### EXERCISE
For each entry below, output it exactly as it stands.

+++ RECORDS PROVIDED

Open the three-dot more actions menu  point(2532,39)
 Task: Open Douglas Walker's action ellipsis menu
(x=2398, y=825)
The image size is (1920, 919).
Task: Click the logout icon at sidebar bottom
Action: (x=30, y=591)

++++++

### ANSWER BELOW
Open the three-dot more actions menu  point(2532,39)
 Task: Open Douglas Walker's action ellipsis menu
(x=2398, y=825)
The image size is (1920, 919).
Task: Click the logout icon at sidebar bottom
Action: (x=30, y=591)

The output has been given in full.